Trademark cancellation for non-use in Cambodia is one of the most common grounds for having a mark removed from the Register. As Cambodia is a first-to-file system, trademark applicants do not need to be using the mark at the time of application, nor is there a requirement to prove any intent to use. To police trademark squatting, Article 15 of the Trademark Law states that:
“Any interested person may request the Ministry of Commerce to remove a mark from the Register, in respect of any of the goods or services in respect of which it is registered, on the ground that up to one month prior to filing the request, the mark had, after its registration, not been used by the registered owner or a licensee during a continuous period of five years, provided that a mark shall not be removed if it is shown that special circumstances prevented the use of the mark and that there was no intention not to use or to abandon the same in respect of those goods or services.”
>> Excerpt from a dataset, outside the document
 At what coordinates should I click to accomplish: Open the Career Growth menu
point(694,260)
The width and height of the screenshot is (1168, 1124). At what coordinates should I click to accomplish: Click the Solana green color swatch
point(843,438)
Further, the law requires that an affidavit of use or non-use be filed in the fifth year of registration. In practice, if an interested party has requested removal of a mark on the ground of non-use, the Registrar will first look to whether the affidavit has been filed. If it has, the requester will have a difficult burden to overcome, but could conceivably submit specific evidence showing that the mark has not been used and that there was no intention to use it. If, however, the affidavit has not been filed, the Registrar will inform the holder of the cancellation request and allow them a chance to submit evidence and rectify the situation. Should the trademark owner not respond, or not respond satisfactorily, the mark should be removed from the Register. The removal will be published in the Official Gazette, and the former owner and interested party will be informed.
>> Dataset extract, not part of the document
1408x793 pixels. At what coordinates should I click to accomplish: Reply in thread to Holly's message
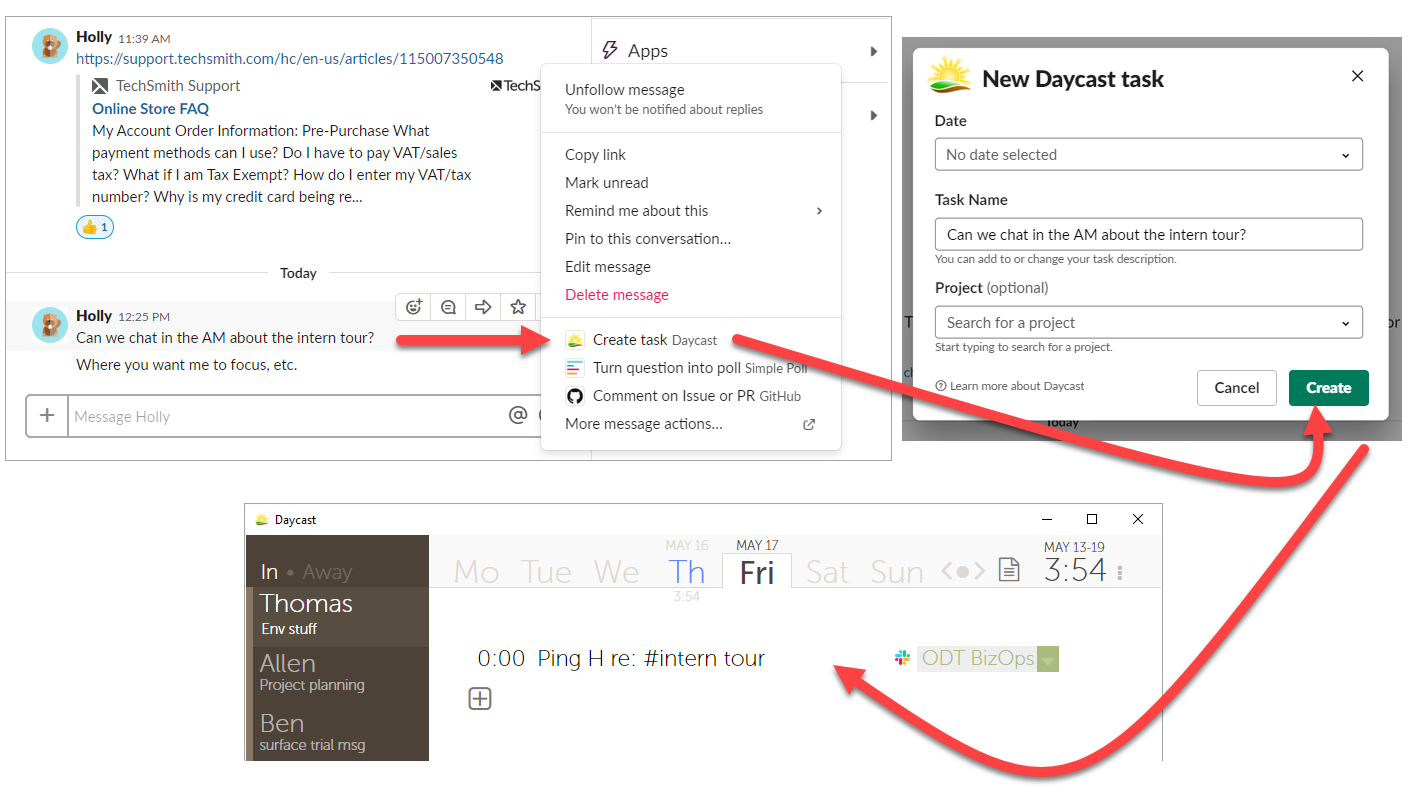tap(447, 306)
There is at present no jurisprudence nor official guidance on who an “interested party” may be, nor what “special circumstances” would justify non-use. As a practical matter, the filing of the affidavit – whether indicating actual use, or justified non-use – is most often sufficient to defend against a non-use cancellation request. To prevent trademark cancellation for non-use, it is strongly recommended that the affidavit be timely filed in the fifth year of registration.